Milashina and Nemov, who had planned to attend a court hearing in the case of a woman they believed was being unfairly persecuted for political reasons, were taken to a hospital in a neighboring region and are expected to be flown to Moscow for treatment. additional treatment.

«It was a classic kidnapping… They pinned him (our driver), threw him out of his car, got in, put my head down, tied my hands, knelt there and put a gun to my head.» Milashina told Mansur Soltayev, a Chechen human rights official, while she was in hospital in Grozny before being transferred.

Memorial, a banned rights group in Russia, said Milashina and Nemov had been «viciously kicked, including in the face, threatened with death, had a gun held to their heads, and had their equipment taken and vandalized.»

“While they were being beaten, they were telling them: ‘You have been warned.

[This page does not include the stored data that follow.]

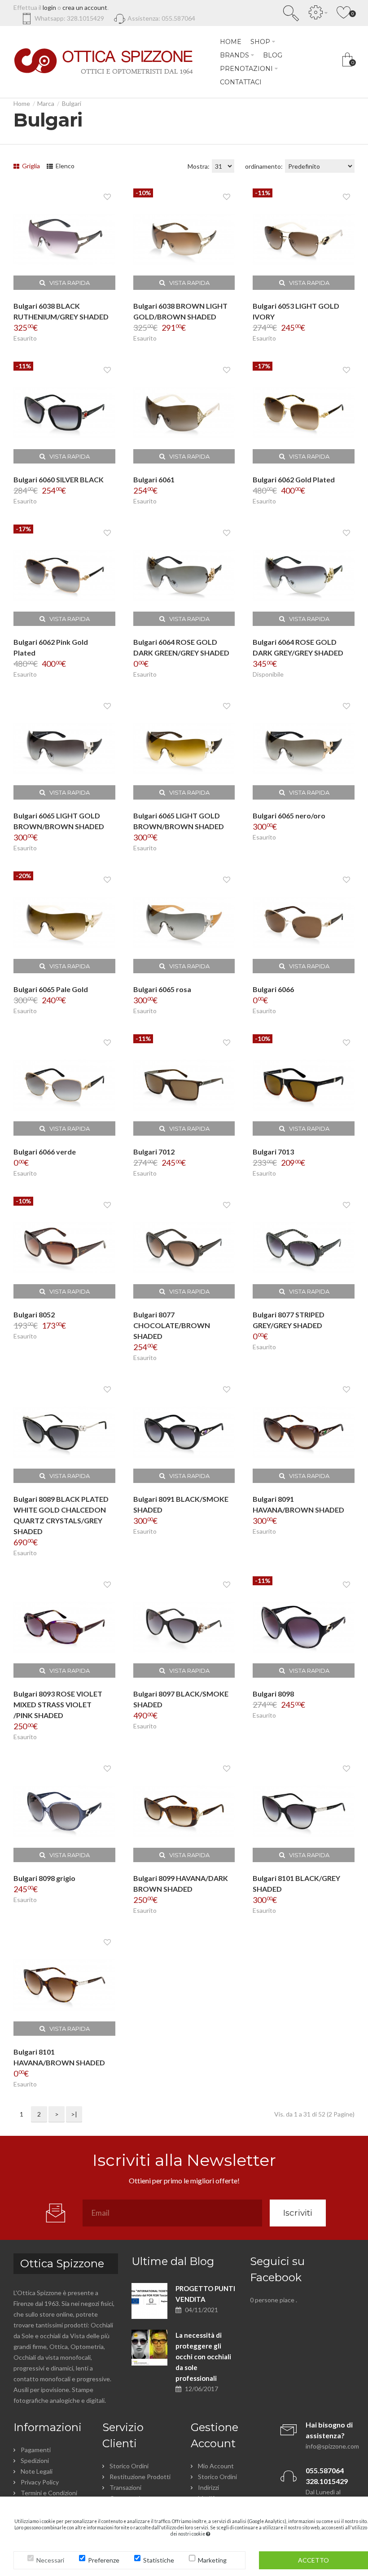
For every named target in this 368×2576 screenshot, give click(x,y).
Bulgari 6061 (154, 479)
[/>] (149, 2301)
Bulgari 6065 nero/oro (289, 815)
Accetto (313, 2560)
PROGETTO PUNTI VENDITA (205, 2293)
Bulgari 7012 (154, 1151)
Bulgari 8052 (34, 1314)
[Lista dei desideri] (107, 196)
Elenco (64, 166)
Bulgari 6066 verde (44, 1151)
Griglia (30, 166)
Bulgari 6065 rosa (162, 989)
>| (74, 2114)
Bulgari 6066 (273, 989)
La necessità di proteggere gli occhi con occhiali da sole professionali (203, 2356)
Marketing (212, 2560)
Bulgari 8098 (273, 1693)
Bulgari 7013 (273, 1151)
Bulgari (71, 103)
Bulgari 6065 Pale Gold (50, 989)
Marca (45, 103)
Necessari (50, 2560)
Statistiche (158, 2560)
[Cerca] (291, 13)
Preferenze (103, 2560)
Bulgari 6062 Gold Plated (294, 479)
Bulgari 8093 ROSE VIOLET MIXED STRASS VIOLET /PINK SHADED (57, 1704)
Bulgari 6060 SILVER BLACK (58, 479)
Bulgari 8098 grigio (44, 1878)
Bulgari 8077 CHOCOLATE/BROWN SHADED (171, 1325)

Get out of here and don’t write anything,’” Memorial said in a statement on Telegram.

A photograph of Milashina, whose newspaper was stripped of its license in Russia last year, showed her sitting on a hospital bed with her face covered in green dye thrown at her by her attackers, her head shaved by her attackers and bandages on her side. left. her right arm and hand amid reports that several of her fingers had been broken.

The Kremlin said President Vladimir Putin had been briefed on what it called «a very serious attack» which it said had to be investigated and followed by «strong measures.»

Chechen leader Ramzan Kadyrov, a close Putin ally, wrote on Telegram: “We will work it out. I have instructed the competent services to do everything possible to identify the attackers.»

But Soltayev, the Chechen human rights official, was quoted by the RIA news agency as saying the attack was «a provocation» against the Chechen authorities.

Some Russian lawmakers and officials in Moscow condemned the attack and demanded an investigation. Russia’s human rights commissioner, Tatyana Moskalkova, said those responsible must be punished.

Mokhmad Akhmadov, a senator from Chechnya, was quoted by RIA as saying he believed Kadyrov would get to the bottom of things and did not believe the attack had been officially sanctioned.

Milashina has spent years investigating alleged human rights abuses in Chechnya, including what she said was the mass arrest and torture of gay men in the region, and had received many threats before, including against her life.

Her employer evacuated her from Russia last year after Kadyrov described her as a terrorist in a social media post and she was attacked in Chechnya in 2020.

Kadyrov denies rights abuses and says such accusations are fabricated by criminals trying to discredit Chechnya and its authorities.

Human rights group “Team Against Torture” said Nemov, the lawyer accompanying her, had been stabbed in the leg, citing him as saying the masked attackers had used three cars to block the vehicle in which he and Milashina were traveling. .

Milashina and Nemov, both of whom were reported to have suffered numerous fractures in the attack, were in Chechnya to cover the sentencing of Zarema Musayeva, a Chechen woman accused of assaulting a police officer and fraud, charges she denied, in a case that the Critics saw it as revenge against her children and her husband, who were seen as disloyal by Kadyrov and have fled the country.

A Chechen court found Musayeva guilty on Tuesday and sentenced her to five and a half years in a penal colony.

Last year, a Russian court stripped Novaya Gazeta, run by Nobel Peace Prize laureate Dmitry Muratov, of its media license, a move Muratov said was politically motivated.